▸ **ОТРЫВОК**:
От среднеминойского периода сохранились свидетельства противоположного характера: критские изделия, находимые в Египте. Особенно много такого рода памятников в эпоху 12-ой династии, т.е. в начале 2-го тысячелетия (2000 -- 1788 г.). В Кахуне, в гробнице эпохи Сенусерта II, найдено большое число расписанных критских ваз; полагают даже, что Кахун был эгейской рабочей колонией. В Абидосе, в слоях той же эпохи, открыты вазы стиля камарес. С другой стороны, в Кноссе найден скарабей, представляющий имитацию экземпляра 12-ой династии, и разные предметы эпохи 13-ой династии*. Следовательно, сношения Эгейи с Египтом не только продолжались, но и развивались. То была эпоха, когда слава ваз камарес, так сказать, "гремела по всему свету". Богатые египтяне добивались украсить ими свои дома, как в наши дни богачи ставят у себя на этажерках копенгагенский фарфор. Эгейская рабочая колония в Кахуне показывает, что критских мастеров приглашали в Египет, в качестве особенно ловких работников, как в старину у нас выписывали итальянцев. В Кноссе и Фесте уже стояли первые лабиринты, свидетельствующие о мощи критских государей, об искусстве местных зодчих и их обширных познаниях в технике строительства. Крит, в эту эпоху, уже является полноправным членом семьи культурных государств своего времени.

▸ **ПРЕДСТАВЛЕННЫЕ ДАННЫЕ**:
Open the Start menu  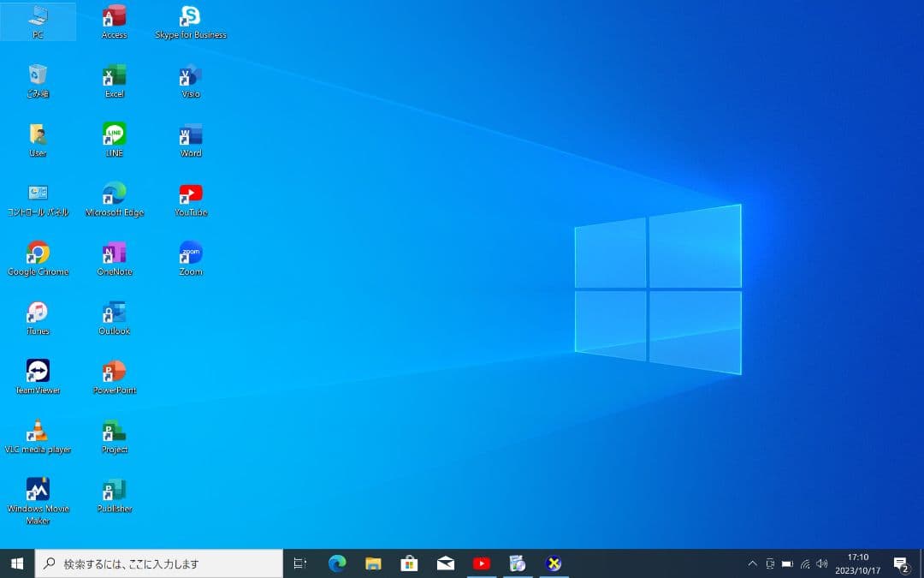(15, 563)
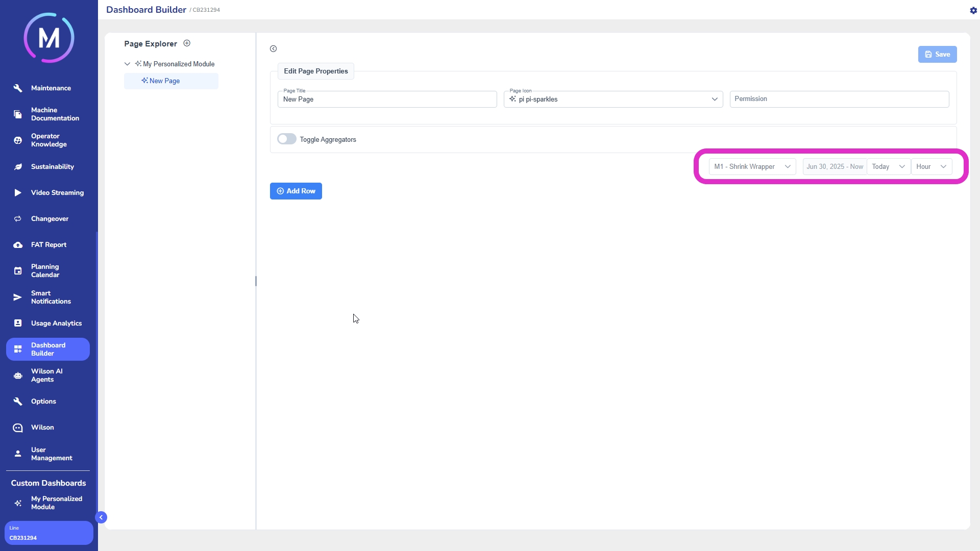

▸ **ЗАДАНИЕ**: В каком месте, согласно отрывку о связях Крита с Египтом, в гробнице эпохи Сенусерта II найдено большое число расписанных критских ваз?

▸ **ОТВЕТ**: В Кахуне.